■ Activity:
In the records that follow, locate every line with "screenshot" and extract it.

Exercise inputs: Begin

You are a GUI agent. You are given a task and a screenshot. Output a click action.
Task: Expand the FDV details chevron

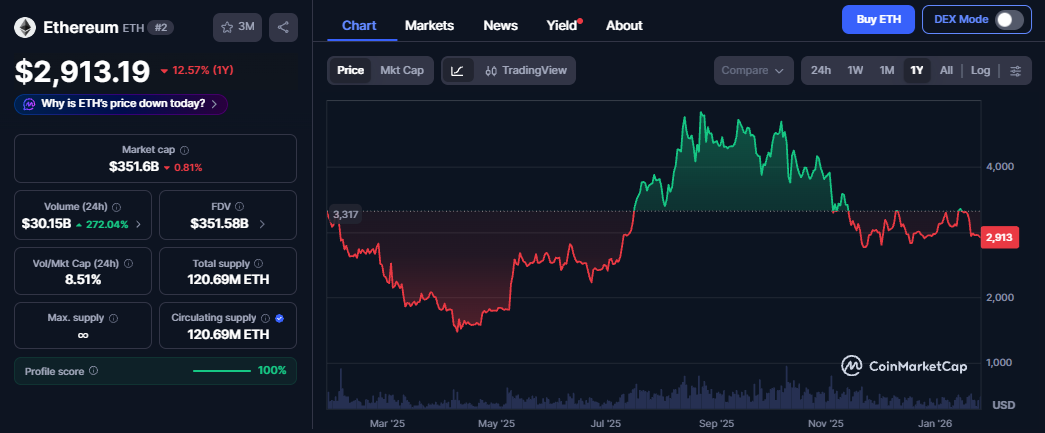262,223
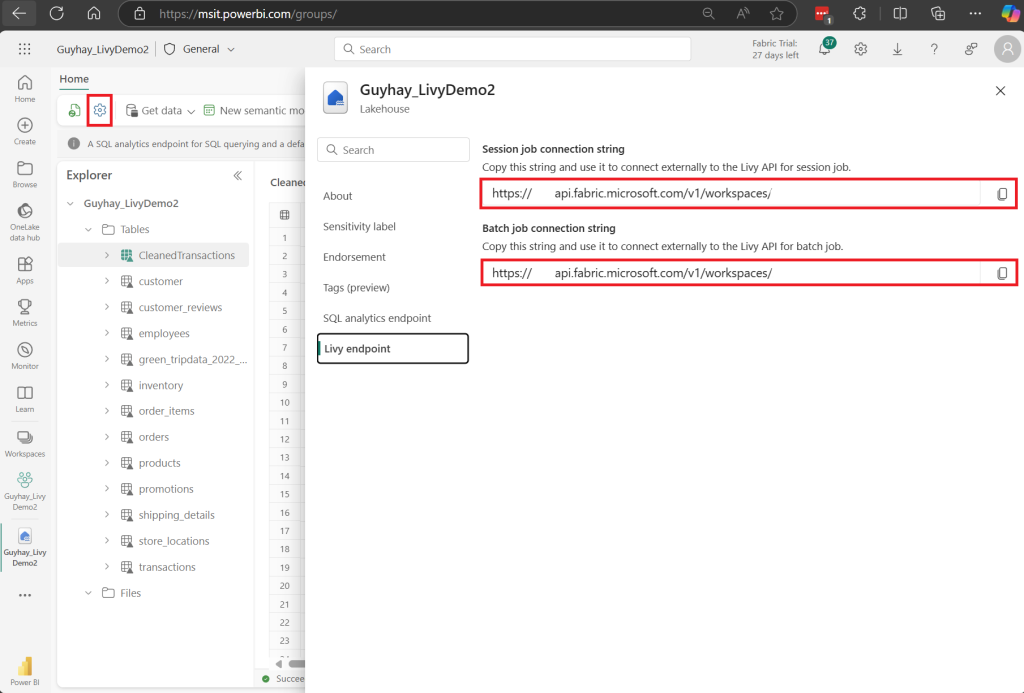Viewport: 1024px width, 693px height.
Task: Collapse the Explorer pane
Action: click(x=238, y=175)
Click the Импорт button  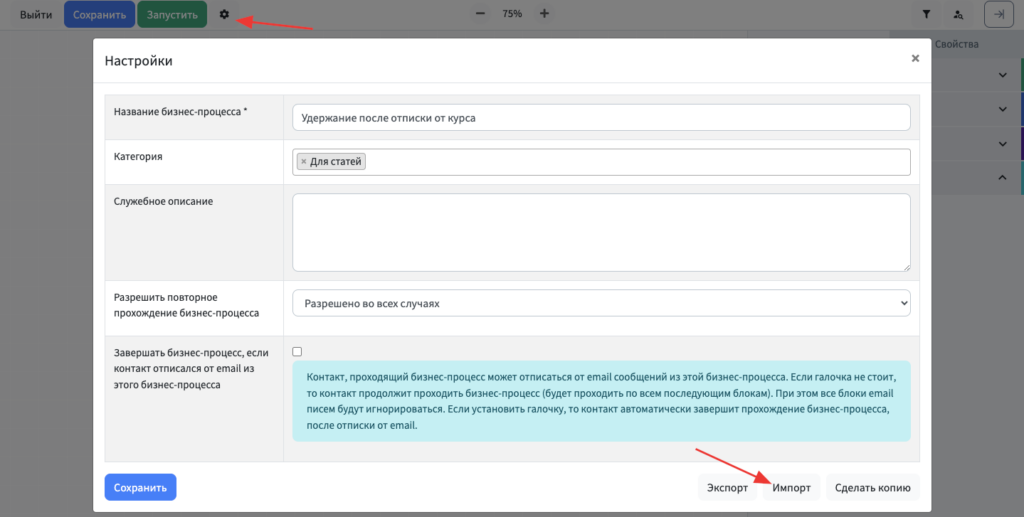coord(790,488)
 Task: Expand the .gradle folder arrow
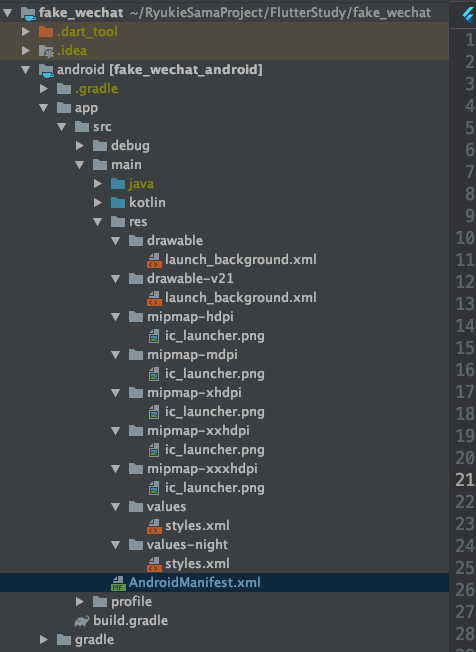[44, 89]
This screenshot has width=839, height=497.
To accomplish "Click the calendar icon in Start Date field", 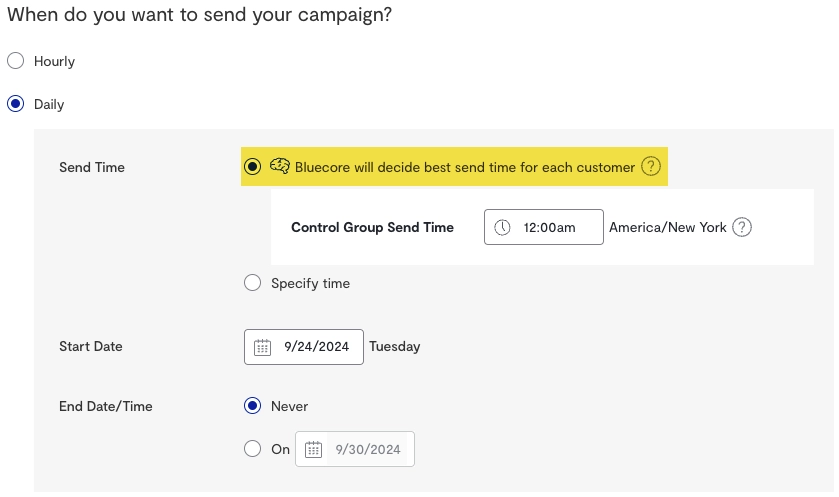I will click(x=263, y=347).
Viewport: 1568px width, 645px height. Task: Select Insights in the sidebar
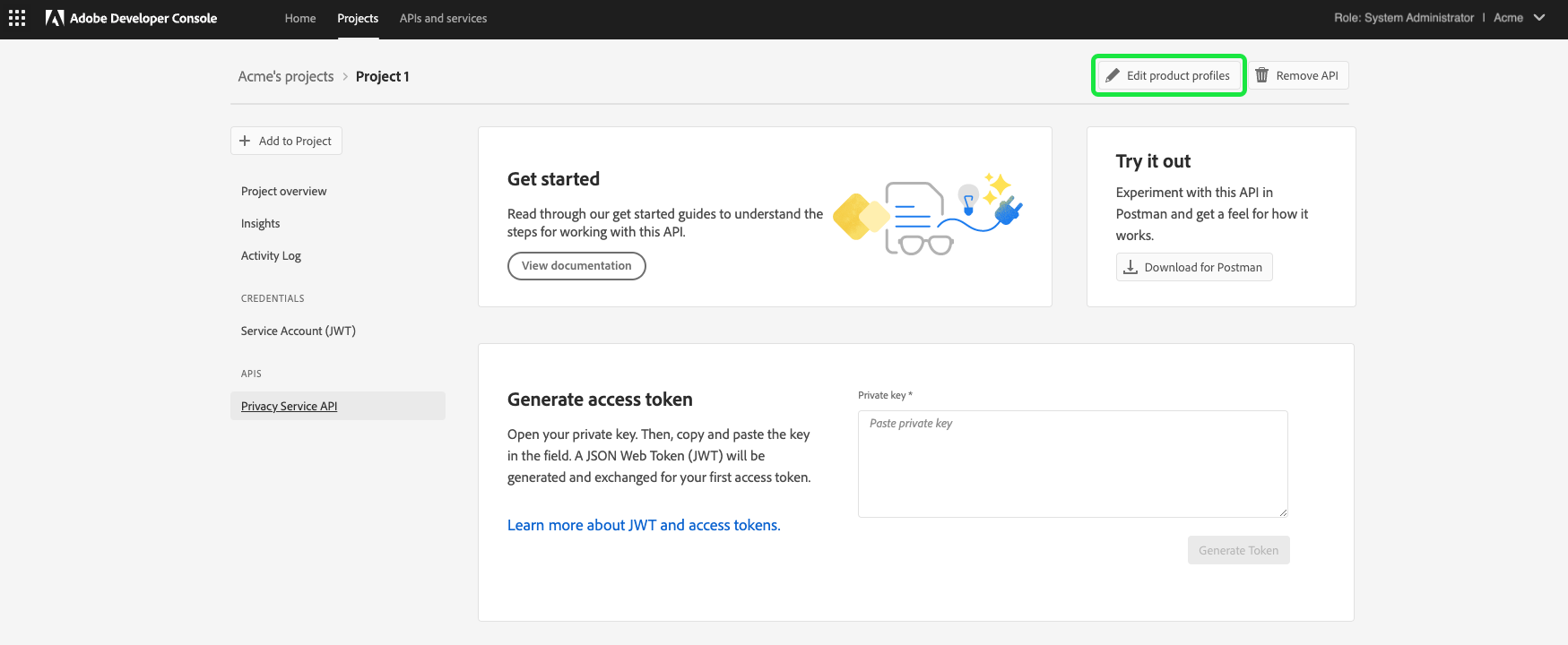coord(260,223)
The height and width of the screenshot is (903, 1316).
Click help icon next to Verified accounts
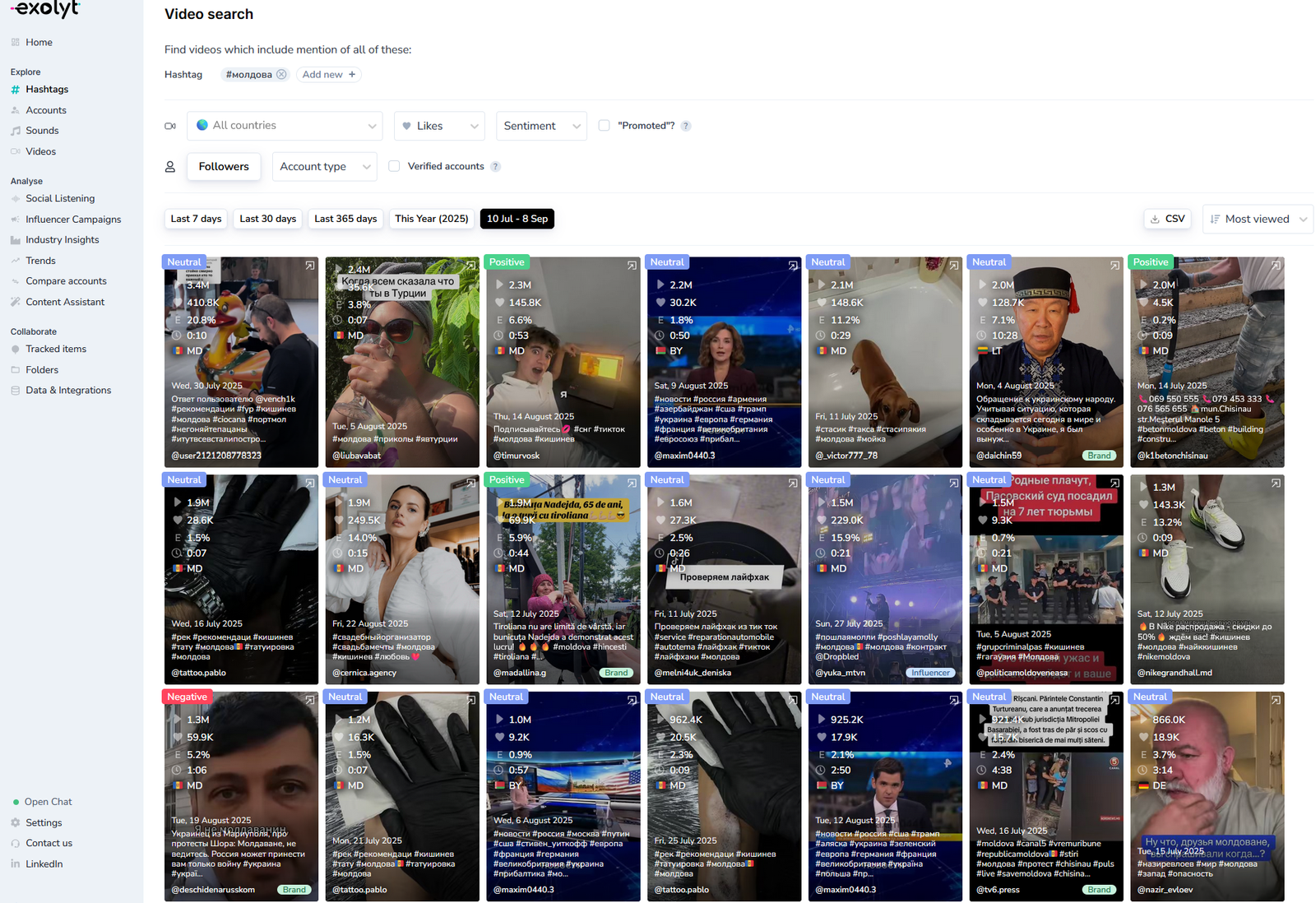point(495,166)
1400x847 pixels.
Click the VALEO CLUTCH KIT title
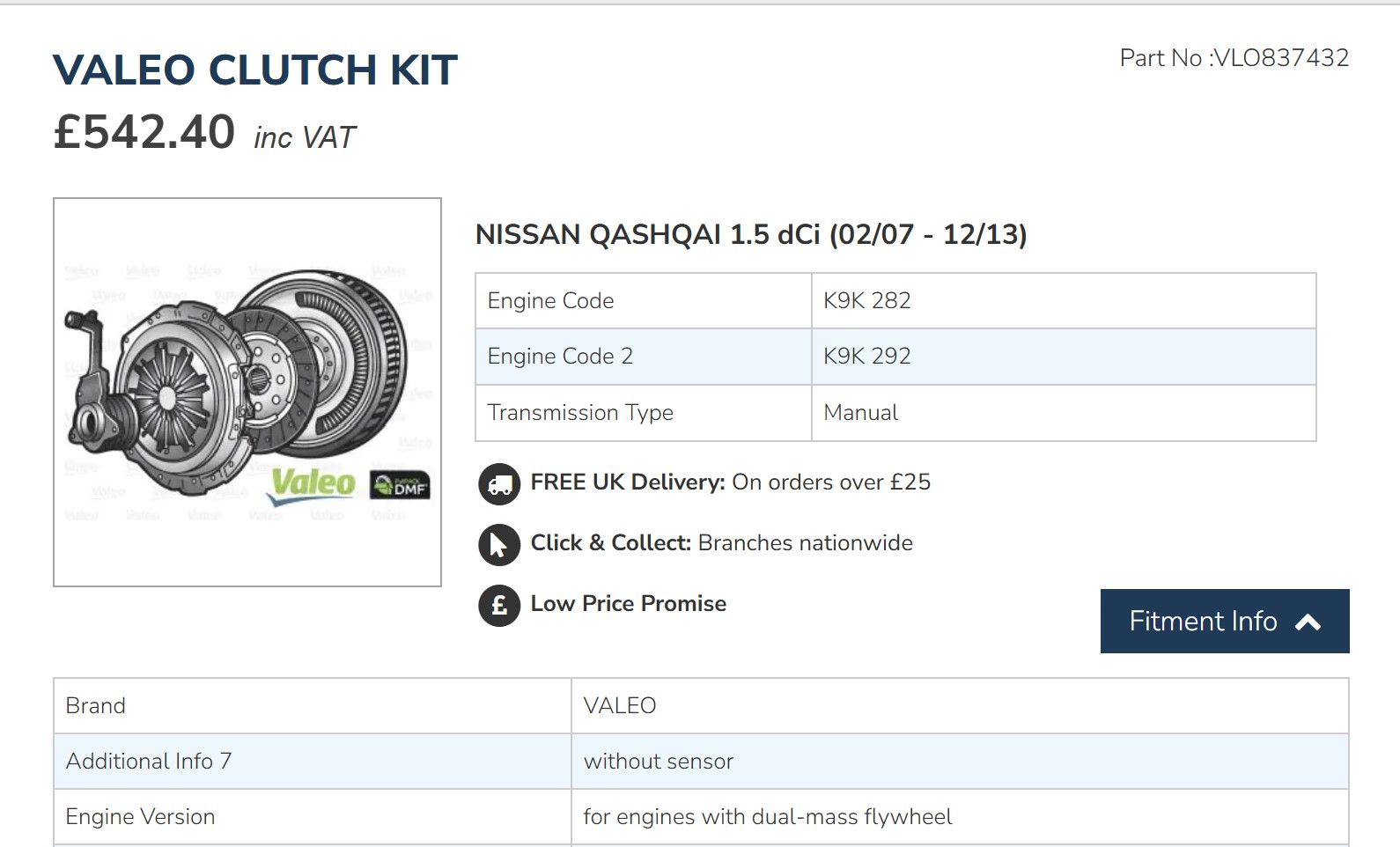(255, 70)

Exercise inputs: End

■ Result of this exercise:
You are a GUI agent. You are given a task and a screenshot. Output a click action.
This screenshot has width=839, height=497.
The height and width of the screenshot is (903, 1316).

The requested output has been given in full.